Kayak exposes both because late interaction is most useful when you can inspect that boundary directly.

Exact Baseline Plan

Use this as the correctness baseline:

exact_plan = kayak.exact_full_scan_search_plan(final_k=10)

exact_result = kayak.search_with_plan(
    query,
    index,
    exact_plan,
    backend=kayak.MOJO_EXACT_CPU_BACKEND,
)

This answers:

  • What are the exact winners?
  • What is the exact full-scan cost?

Approximate Candidate Stage Plus Exact Mojo Rerank

Use this when you want a realistic retrieval pipeline:

approx_plan = kayak.document_proxy_search_plan(
    final_k=10,
    candidate_k=100,
    query_vector_budget=32,
    document_vector_budget=64,
)

approx_result = kayak.search_with_plan(
    query,
    index,
    approx_plan,
    backend=kayak.MOJO_EXACT_CPU_BACKEND,
)

This answers:

  • Did stage 1 find the right candidate window?
  • How much exact stage-2 work did that candidate window create?
  • What trade-off did candidate_k buy me?

This is the plan shape to use when you want to test whether a cheaper stage 1 is still producing a candidate window that makes exact reranking worthwhile.

Inspecting The Result

SearchPlanResult exposes the intermediate state directly.

result.hits
result.candidate_stage.hits
result.stage2_reference
result.stage3_verifier

The most important profiling fields are:

result.stage2_reference.stage_name
result.stage2_reference.input_hit_count
result.stage2_reference.output_hit_count
result.stage2_reference.query_vector_count
result.stage2_reference.document_vector_count

Those tell you how much exact work the plan actually executed.

Comparing Approximate And Exact Results

This is the simplest faithfulness check:

exact_plan = kayak.exact_full_scan_search_plan(final_k=10)
approx_plan = kayak.document_proxy_search_plan(final_k=10, candidate_k=100)

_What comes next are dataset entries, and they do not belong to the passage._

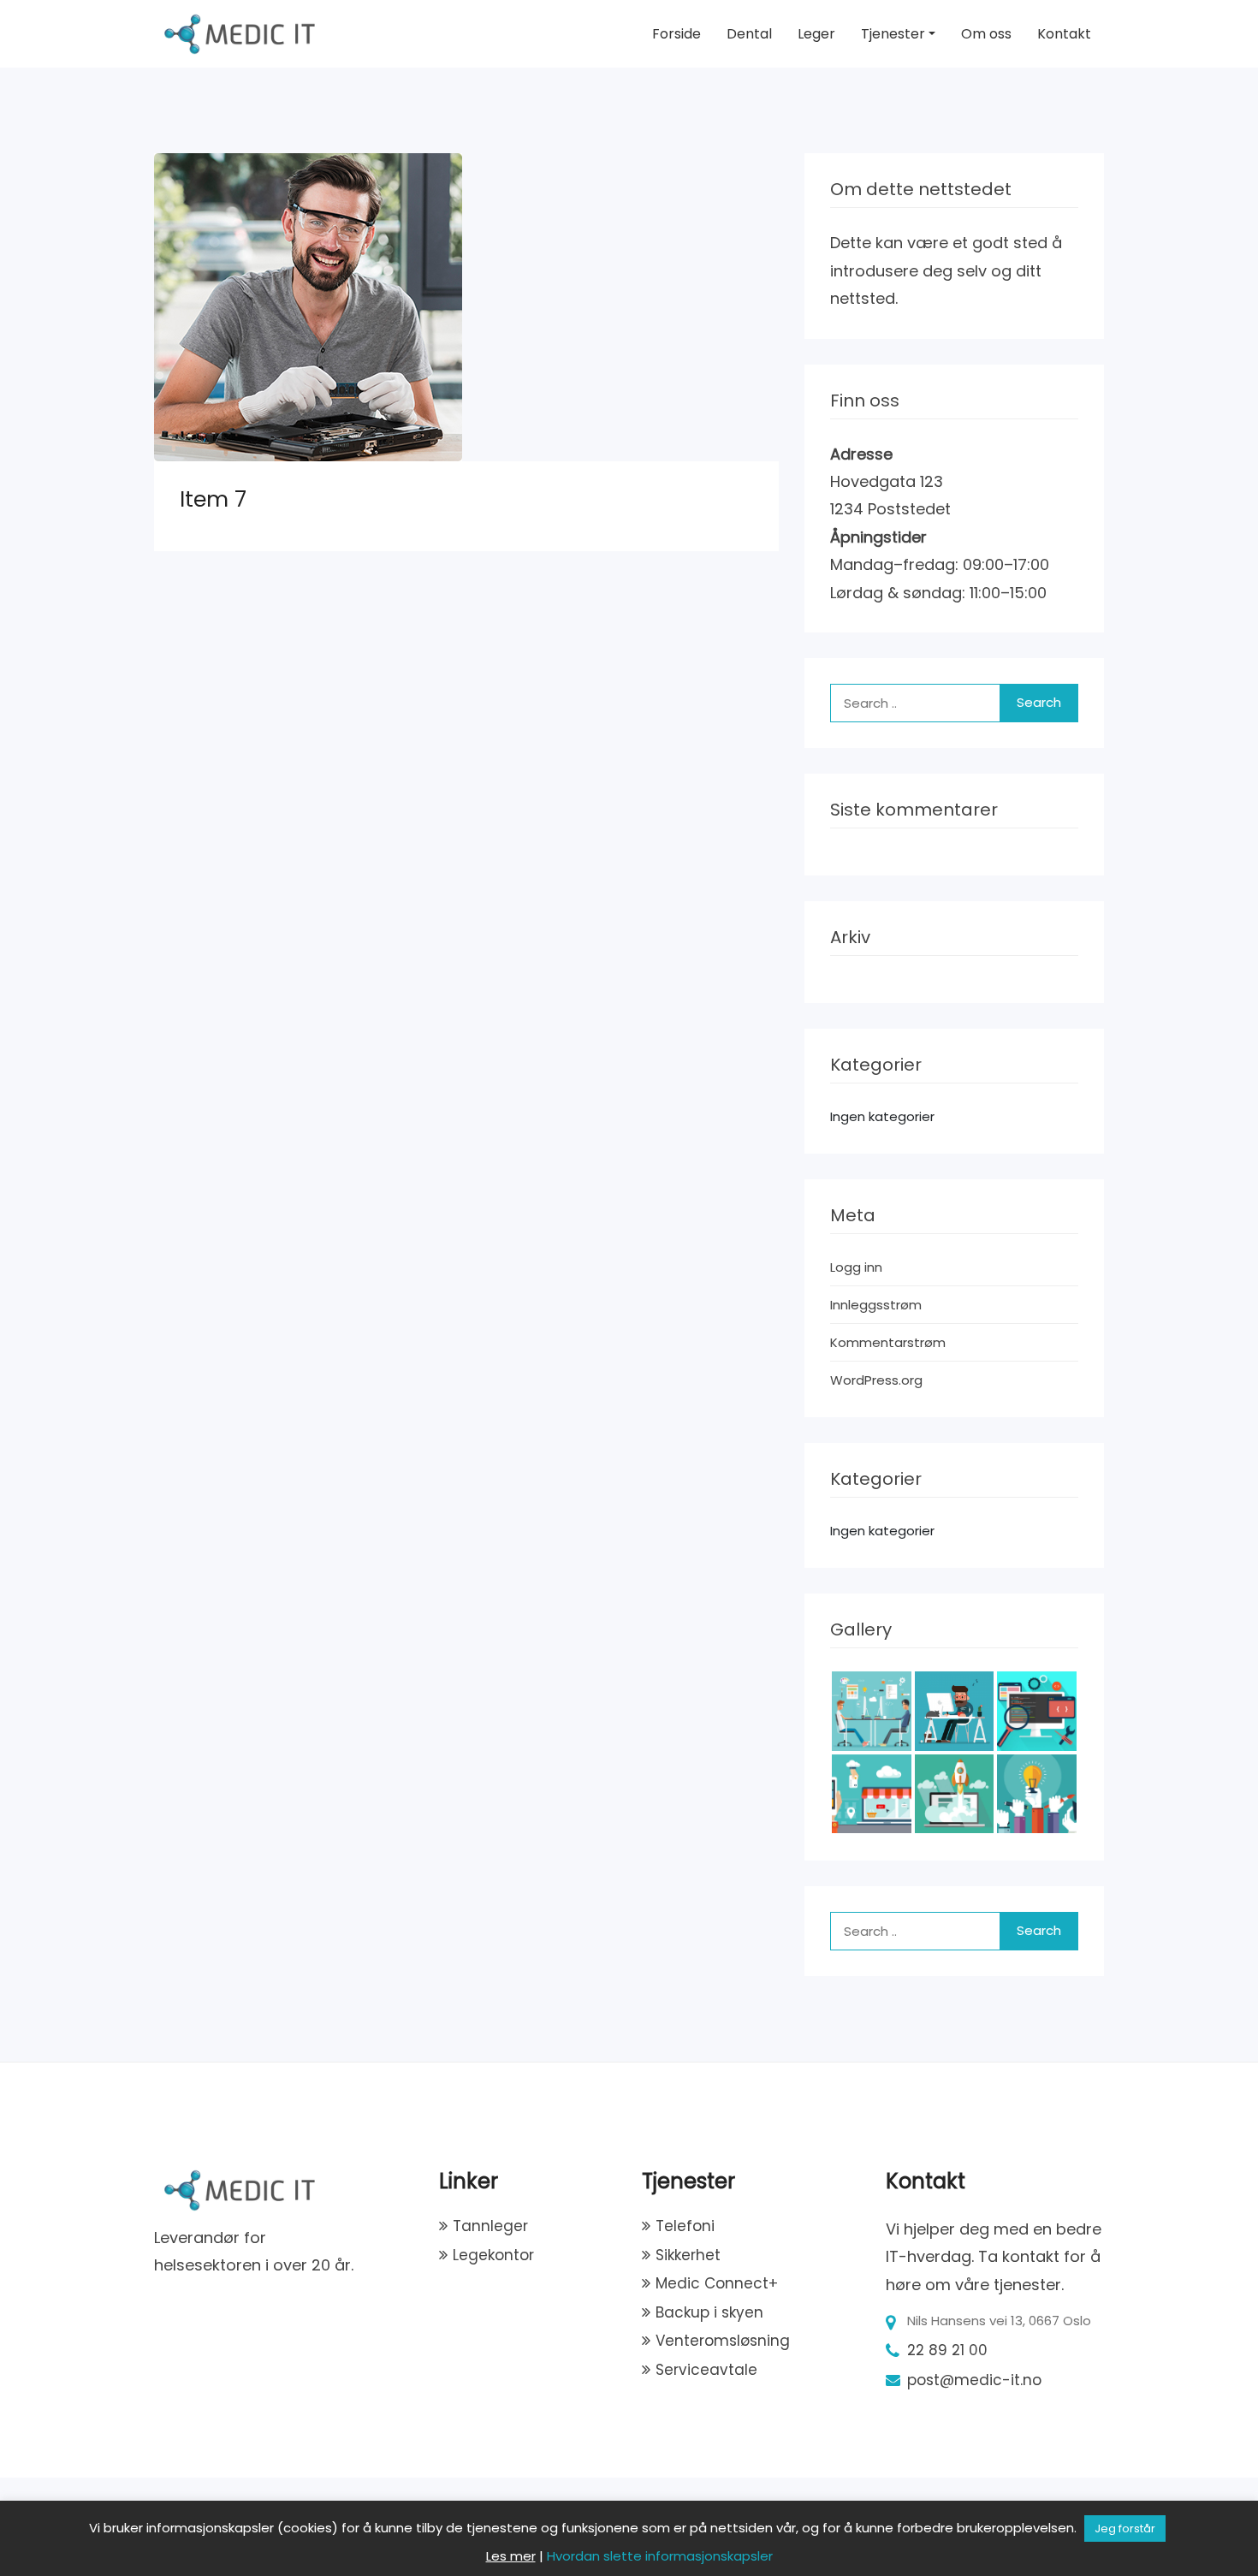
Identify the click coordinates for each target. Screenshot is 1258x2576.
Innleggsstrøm (876, 1305)
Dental (749, 34)
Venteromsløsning (723, 2340)
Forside (676, 34)
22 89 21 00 (947, 2350)
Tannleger (490, 2226)
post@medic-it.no (974, 2380)
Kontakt (1064, 34)
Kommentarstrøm (888, 1342)
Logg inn (856, 1267)
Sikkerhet (688, 2255)
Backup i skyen (709, 2312)
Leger (816, 34)
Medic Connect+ (717, 2283)
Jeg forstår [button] (1125, 2528)
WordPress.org (876, 1380)
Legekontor (493, 2255)
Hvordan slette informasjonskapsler (660, 2556)
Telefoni (685, 2226)
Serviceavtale (706, 2369)
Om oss (986, 34)
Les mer (511, 2556)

exact_result = kayak.search_with_plan(
    query,
    index,
    exact_plan,
    backend=kayak.MOJO_EXACT_CPU_BACKEND,
)
approx_result = kayak.search_with_plan(
    query,
    index,
    approx_plan,
    backend=kayak.MOJO_EXACT_CPU_BACKEND,
)

exact_ids = {hit.doc_id for hit in exact_result.hits}
approx_ids = {hit.doc_id for hit in approx_result.hits}

recall = len(exact_ids & approx_ids) / len(exact_ids)

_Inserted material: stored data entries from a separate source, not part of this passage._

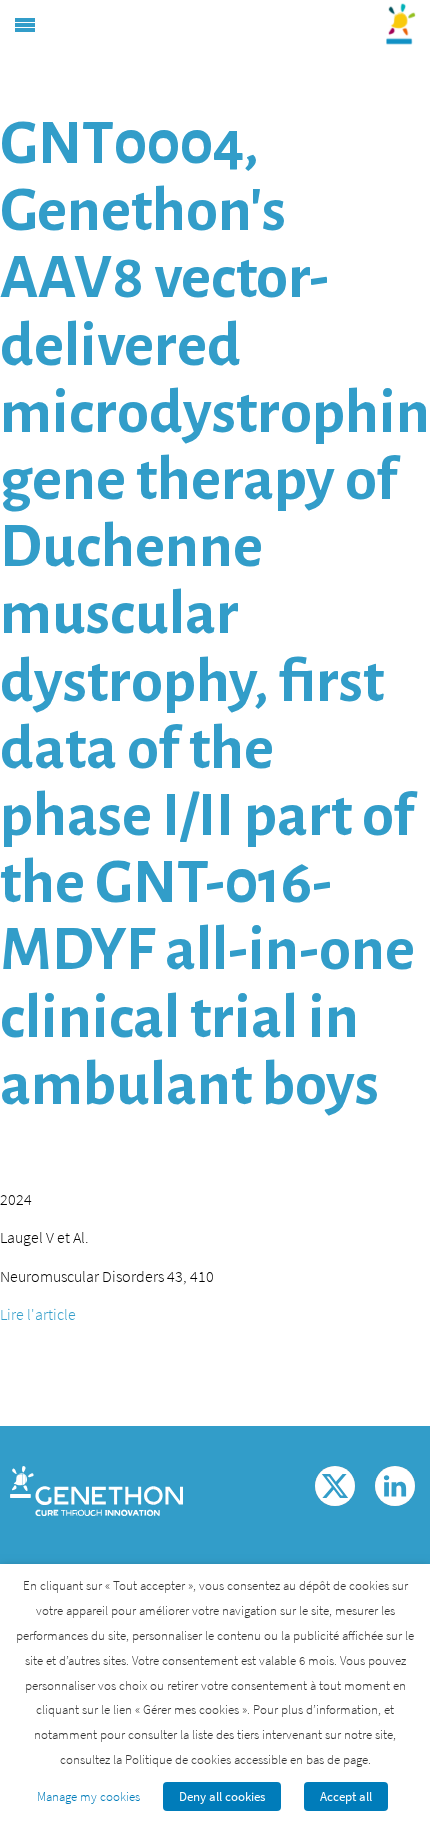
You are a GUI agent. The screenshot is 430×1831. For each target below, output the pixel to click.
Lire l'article (38, 1314)
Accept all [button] (346, 1796)
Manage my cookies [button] (88, 1796)
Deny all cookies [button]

Use that before making claims about a candidate generator.

If recall is poor here, the right fix is usually not "use a stronger stage-2 reranker." The right fix is usually to widen or improve stage 1.

Candidate Generation Knobs

document_proxy_search_plan(...) exposes the main stage-1 controls:

  • candidate_k
  • query_vector_budget
  • document_vector_budget

candidate_k is the main recall-vs-cost knob.

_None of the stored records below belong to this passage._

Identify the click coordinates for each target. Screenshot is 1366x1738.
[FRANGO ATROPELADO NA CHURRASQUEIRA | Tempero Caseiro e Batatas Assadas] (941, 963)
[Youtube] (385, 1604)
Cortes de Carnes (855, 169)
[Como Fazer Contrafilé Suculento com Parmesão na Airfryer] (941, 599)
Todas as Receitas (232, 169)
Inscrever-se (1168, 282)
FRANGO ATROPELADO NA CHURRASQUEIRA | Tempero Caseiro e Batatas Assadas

The vector budgets control how many vectors the proxy stage averages before producing candidate scores:

  • 0 means "use all available vectors"
  • smaller values reduce proxy-stage work
  • smaller values can also reduce candidate quality

The important implication is that these budgets do not just tune latency. They also change what evidence stage 1 can even see.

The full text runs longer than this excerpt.